I furgoni delle reti televisive, che il giorno dopo trasmetteranno la cerimonia in diretta sono già in postazione. 
Ragazzi vanno e vengono, con magliette colorate e bandiere al collo. Da una panchina mi chiama un giovane. Ha gli occhi celesti e cicatrici sul viso. Mi chiede se sono giornalista, indicando la macchina fotografica al collo, e mi dice che conosce Giuliano Ferrara. Mi racconta di essere stato in Italia durante la guerra, perché era stato colpito da una scheggia. Fu operato nel nostro paese e in quell'occasione Ferrara lo intervistò, mi dice. Gli scatto una foto e gli chiedo il suo nome: «Ibrahim, ma non come il calciatore». E ci salutiamo.

Al memoriale nel frattempo, sono state già posizionate centinaia di bare, fianco a fianco, ricoperte da un tessuto verde. L'indomani saranno sepolte. Hanno un numero davanti e custodiscono ciò che resta di 409 delle 8372 vittime del genocidio operato dalle truppe serbo-bosniache di Ratko Mladić tra il 9 e l'11 luglio del 1995. Sono state riconosciute nell'anno in corso grazie alle prove del Dna, effettuate a Tuzla da un'apposita Commissione internazionale. Dopo 18 anni trovano riposo. Alcuni parenti sono già arrivati. Donne chine sulle bare piangono. Uomini composti poggiano una mano sulla cassa del figlio o del padre e pregano. È un viavai silenzioso, come silenzioso e rimbombante è il grande capannone di fronte al memoriale, che ospiterà le autorità domani. È la fabbrica di Potočari che 18 anni fa faceva da base Onu a difesa della zona protetta di Srebrenica. Qui vi si rifugiarono 300 civili che cercavano protezione dal pericolo serbo: le truppe di Mladić minacciavano di sfondare l'area. E quando lo fecero, i caschi blu olandesi commisero l'errore di far uscire alla spicciolata i musulmani bosniaci dalla fabbrica, consegnandoli di fatto ai serbi, che li ammazzarono (Per quelle morti, la corte dell'Aja, nel gennaio 2015 ha riconosciuto la responsabilità dell'Olanda). 

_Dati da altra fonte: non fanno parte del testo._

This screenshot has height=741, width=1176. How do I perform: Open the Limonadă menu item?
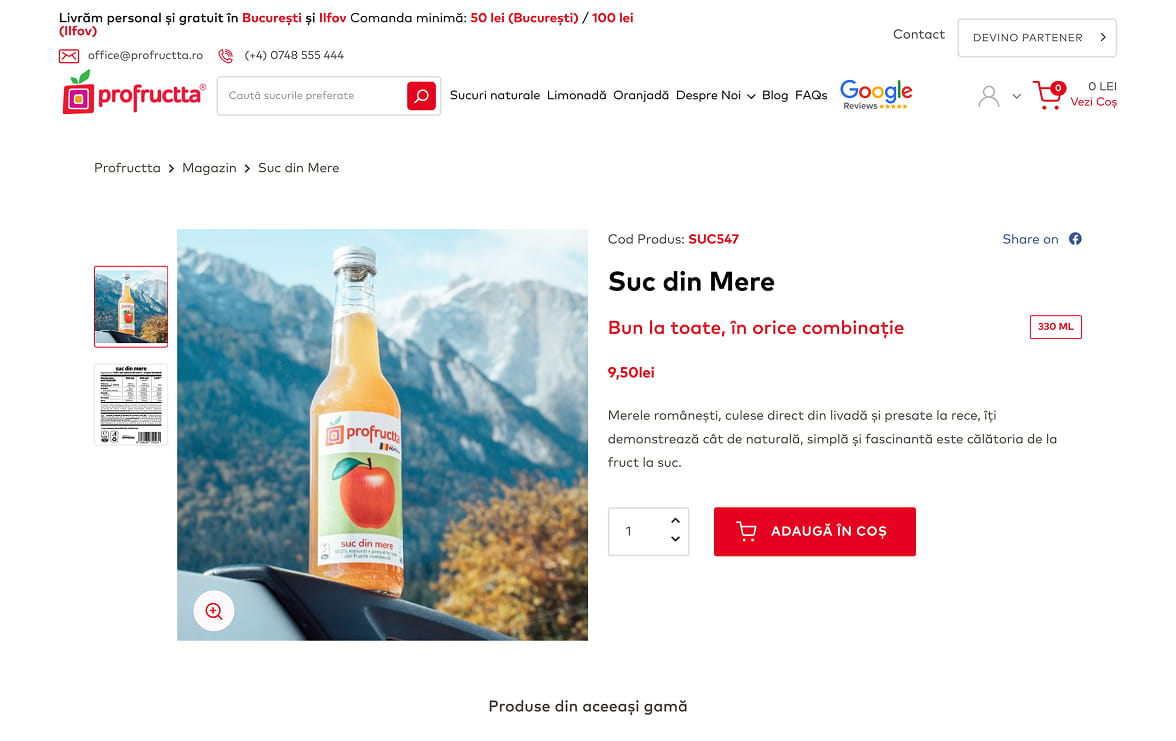point(576,95)
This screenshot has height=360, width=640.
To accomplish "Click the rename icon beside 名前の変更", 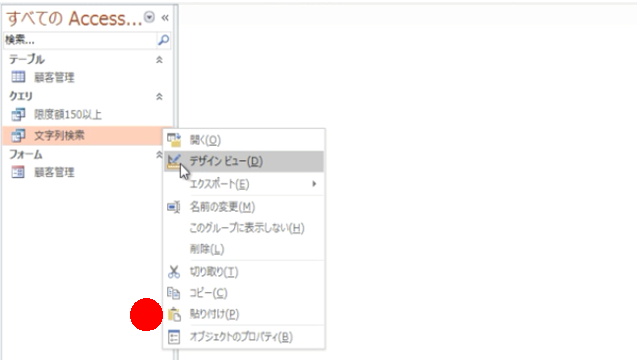I will (x=173, y=207).
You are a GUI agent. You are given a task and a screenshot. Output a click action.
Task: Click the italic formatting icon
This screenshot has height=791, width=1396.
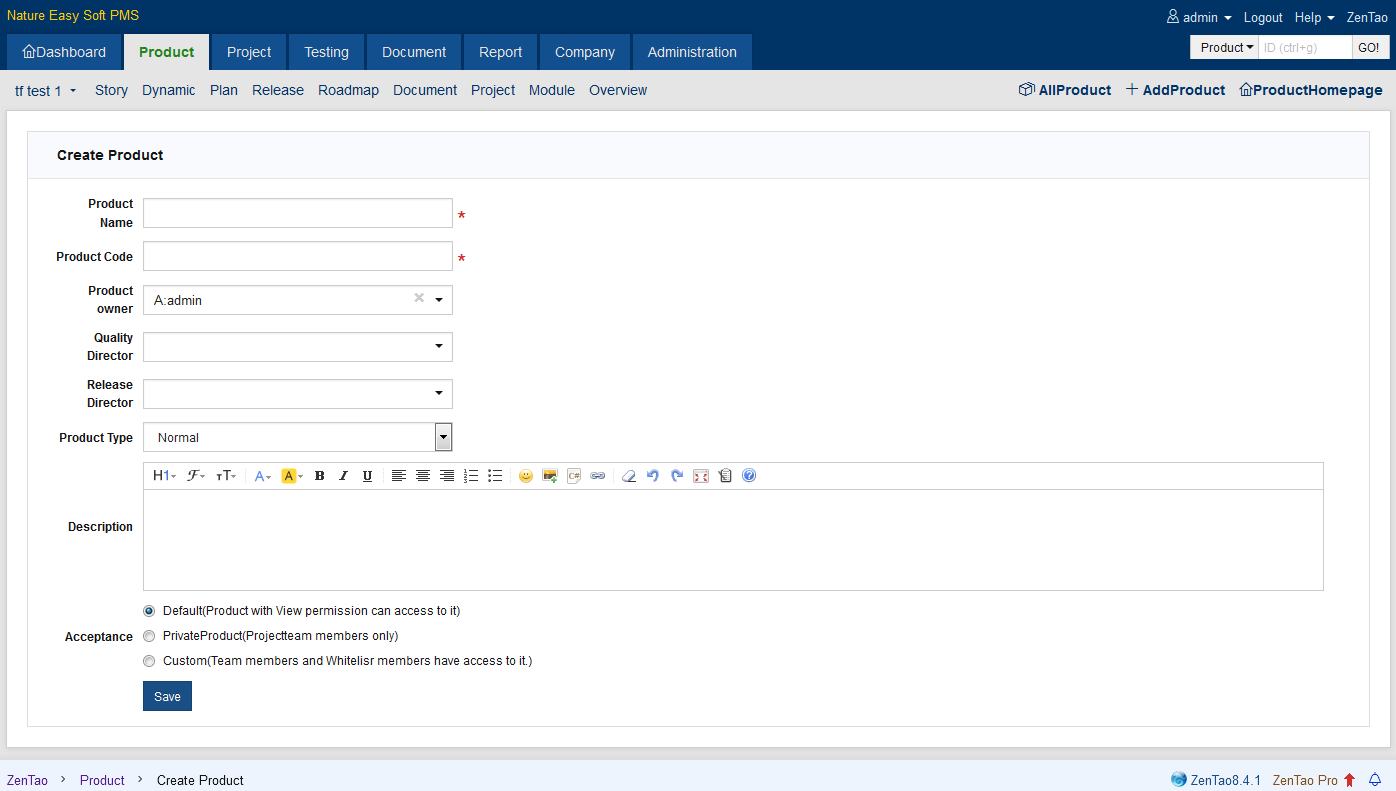pos(343,476)
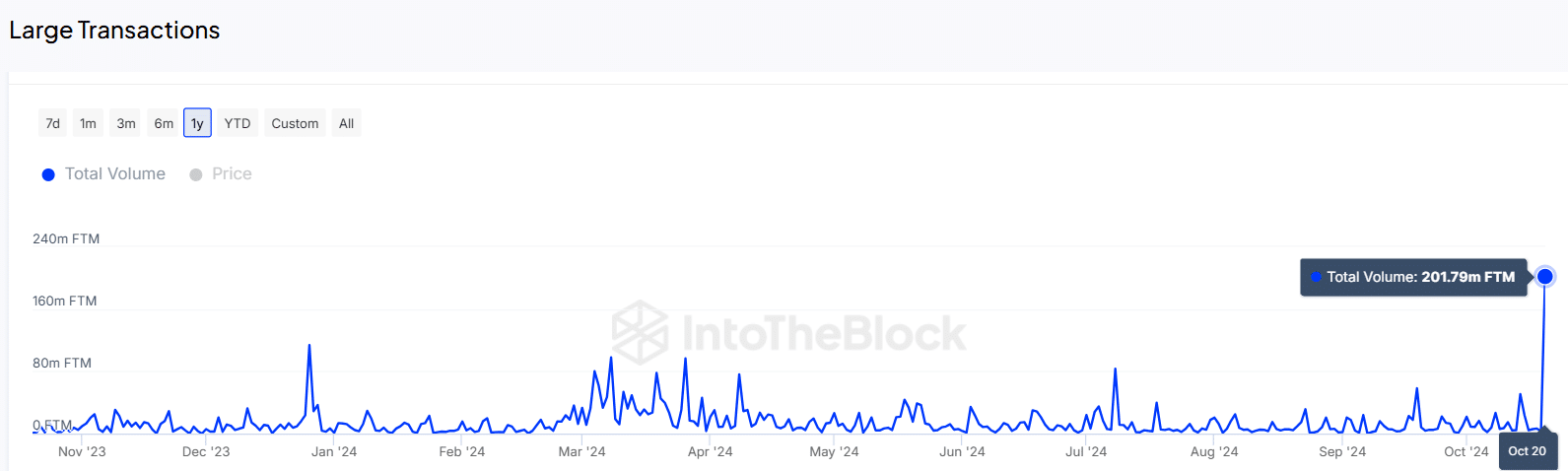The height and width of the screenshot is (471, 1568).
Task: Click the 240m FTM axis label
Action: [66, 238]
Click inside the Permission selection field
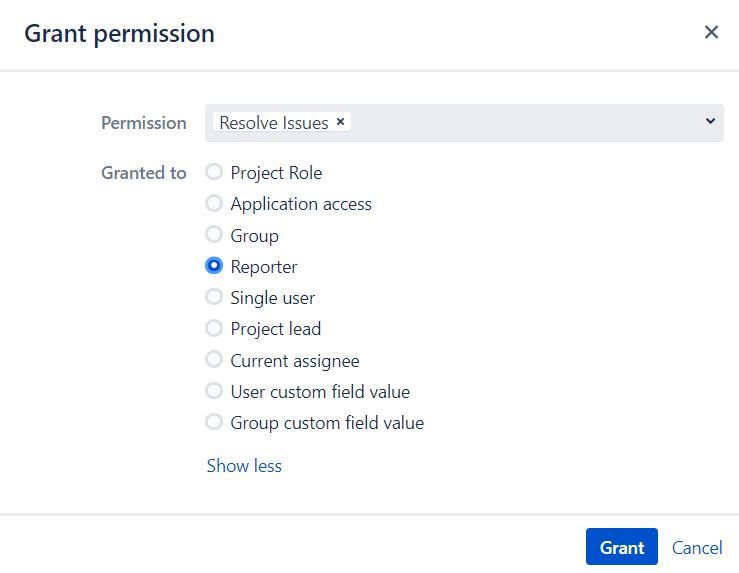The image size is (739, 573). [x=464, y=123]
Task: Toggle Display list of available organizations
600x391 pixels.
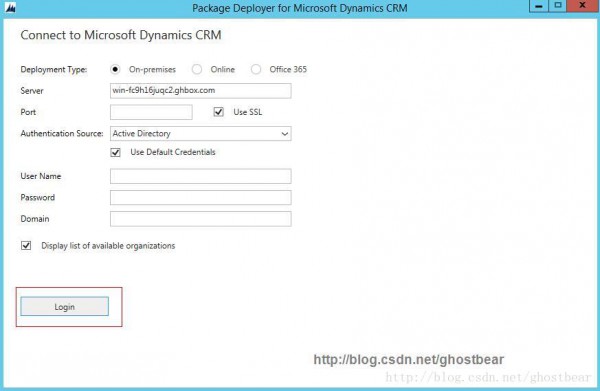Action: 26,246
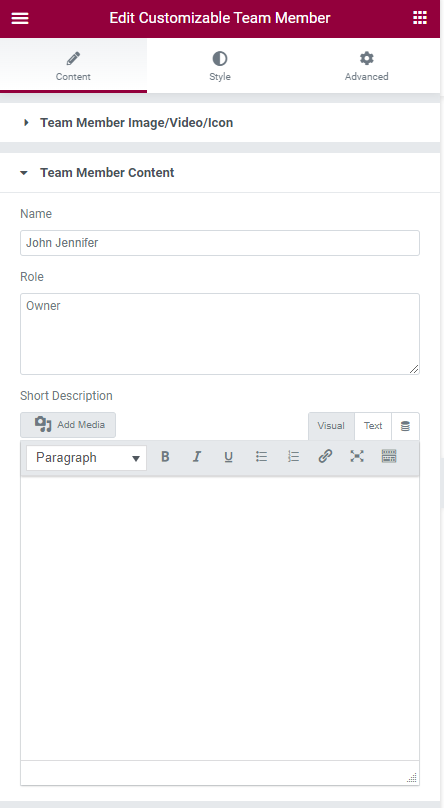Toggle the editor toolbar kitchen sink
Viewport: 444px width, 808px height.
[x=389, y=457]
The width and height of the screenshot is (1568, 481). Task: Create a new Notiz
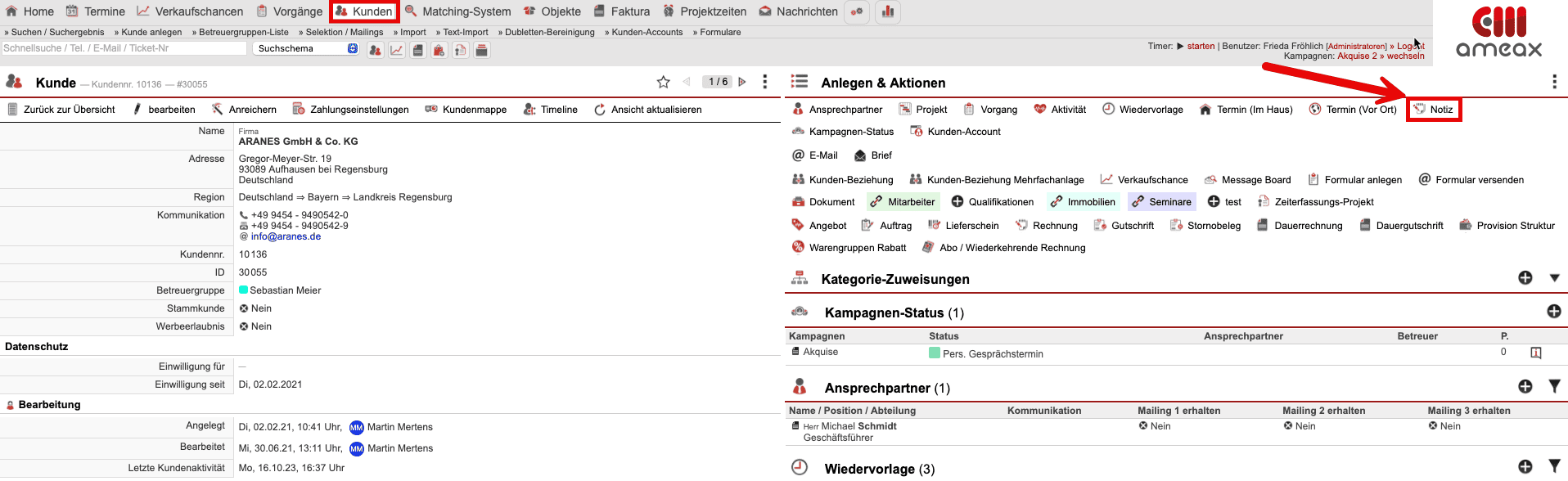(1434, 110)
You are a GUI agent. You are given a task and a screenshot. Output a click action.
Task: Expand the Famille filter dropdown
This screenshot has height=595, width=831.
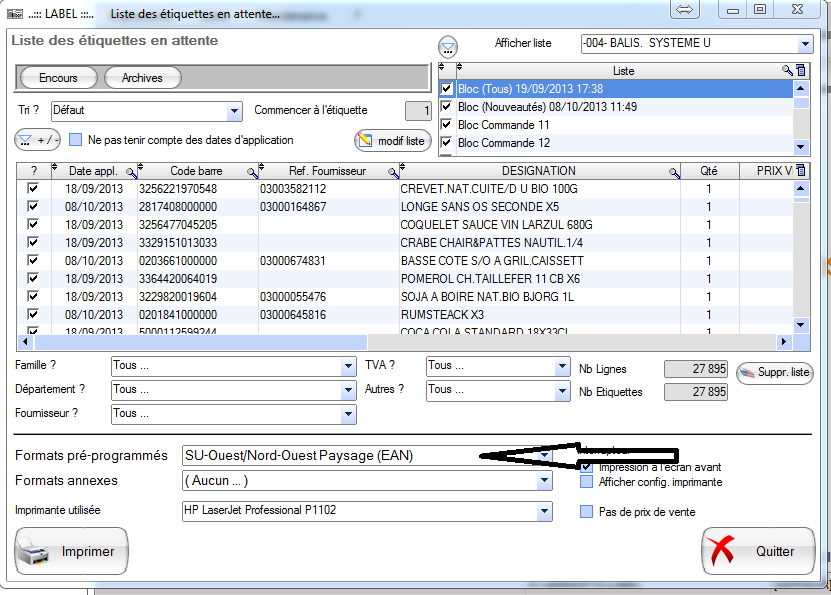point(348,366)
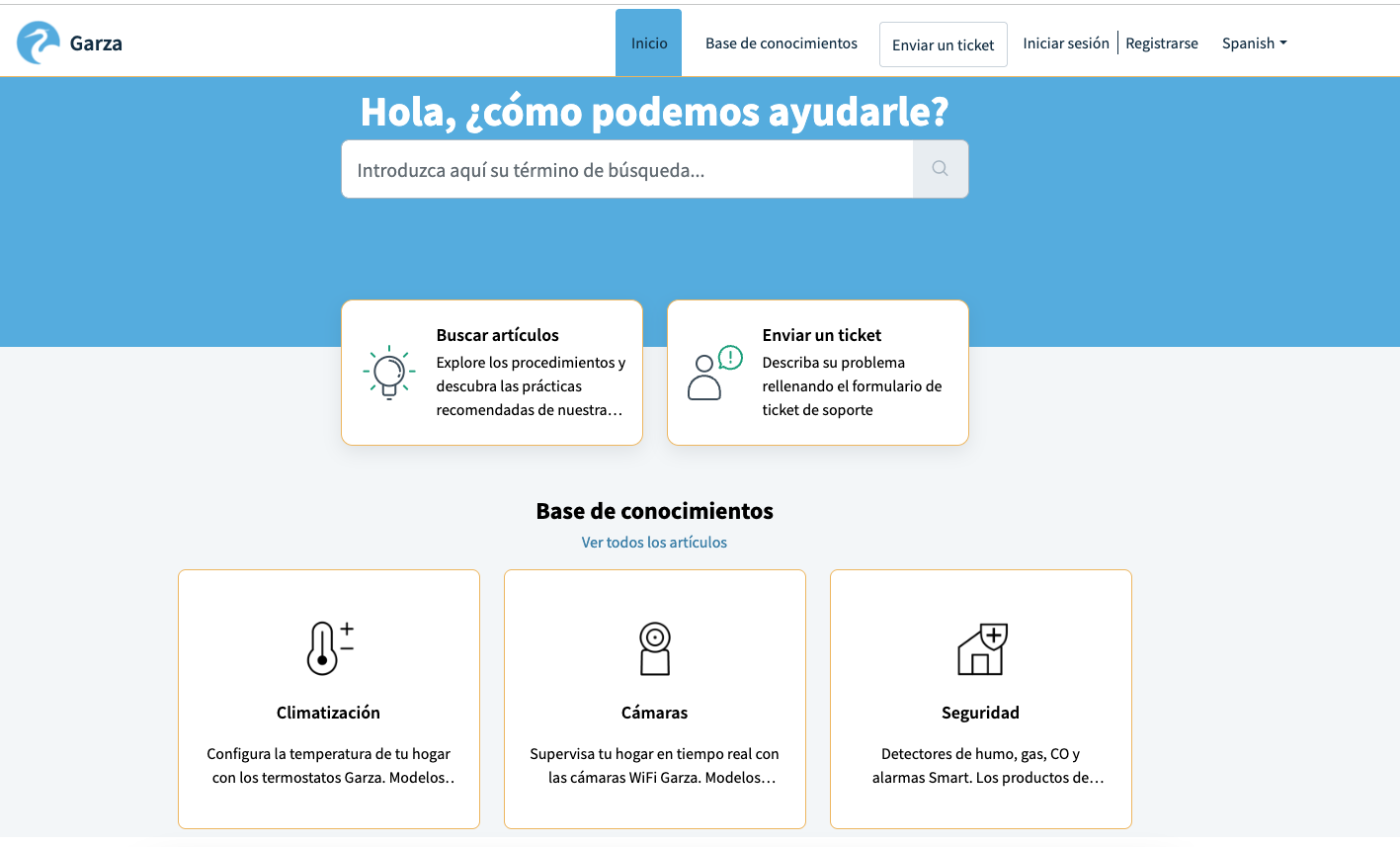Click the lightbulb icon on Buscar artículos card
The height and width of the screenshot is (847, 1400).
389,374
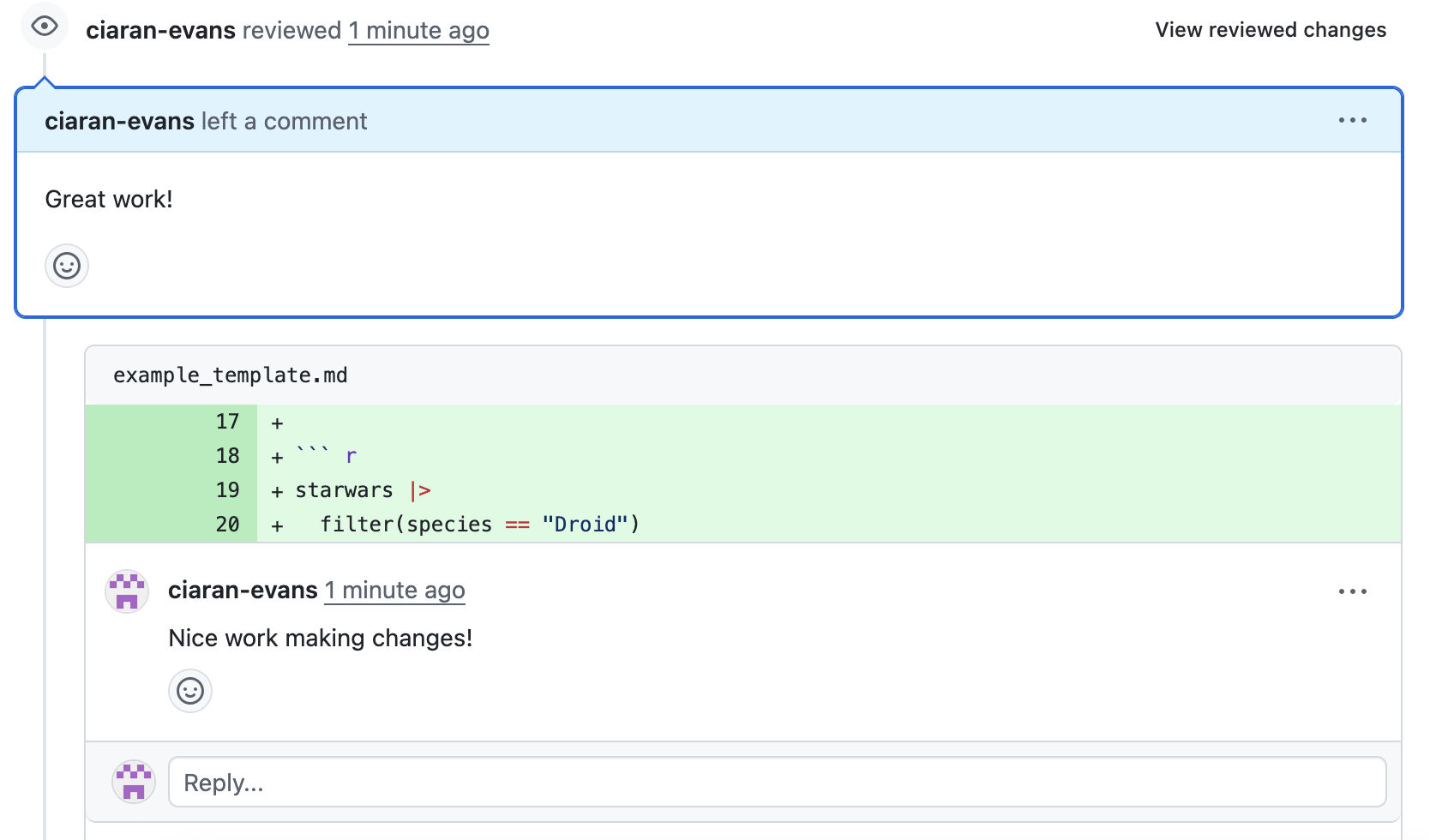
Task: Click ciaran-evans name in "left a comment" header
Action: [119, 121]
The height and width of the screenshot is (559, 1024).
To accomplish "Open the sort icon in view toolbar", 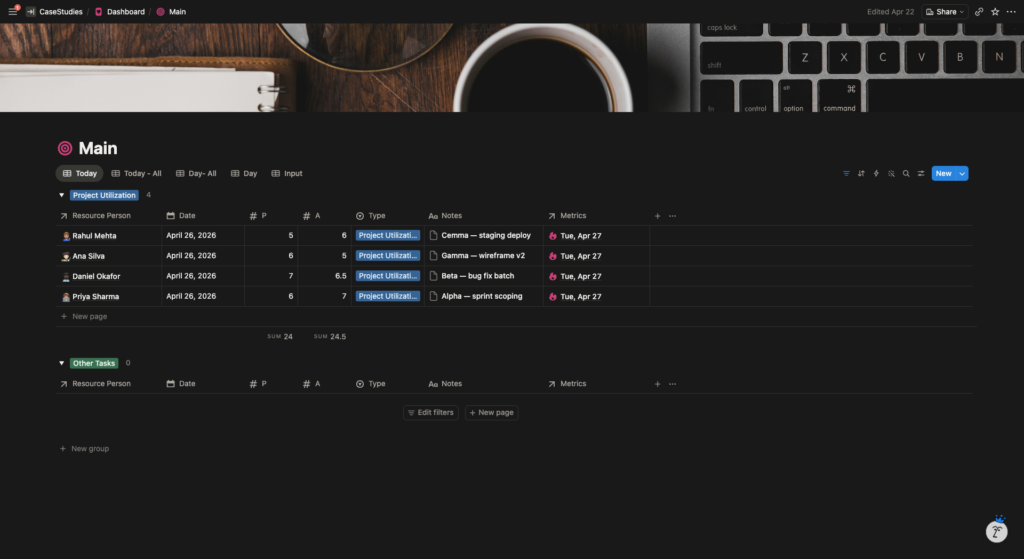I will (x=861, y=174).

Oggi, nella parte centrale della fabbrica, una fila di teche contiene i ricordi di chi non c'è più: orologi, quaderni, oggetti personali che hanno ridato volto, nome e storia ai corpi dissotterrati dalle fosse comuni nei dintorni di Srebrenica. C'è Rijad Fejzić, di 18 anni. La sua ultima foto è di quando ne aveva 11. Nella teca ci sono i suoi quaderni. Voleva fare il pilota da grande, invece, mentre si dirigeva a piedi verso Tuzla, fu portato dai serbi a Potočari con la madre e messo in fila con altra gente. A lei ordinarono di andare a sinistra, a lui a destra. E non tornò più. Aveva 57 anni, invece, Ahmo Avdić, che amava fumare. Ci sono le sue sigarette nella teca. Mentre caricava su un furgone moglie e figlie, a Potočari, fu selezionato dai Serbi. E fu ucciso.


Sono migliaia le storie come queste. 8372 per la precisione, che domani le famiglie ricorderanno al memorial center. «Sentirete un'atmosfera particolare», ci dice Lejla. «Sentirete i morti e il dolore che si respira».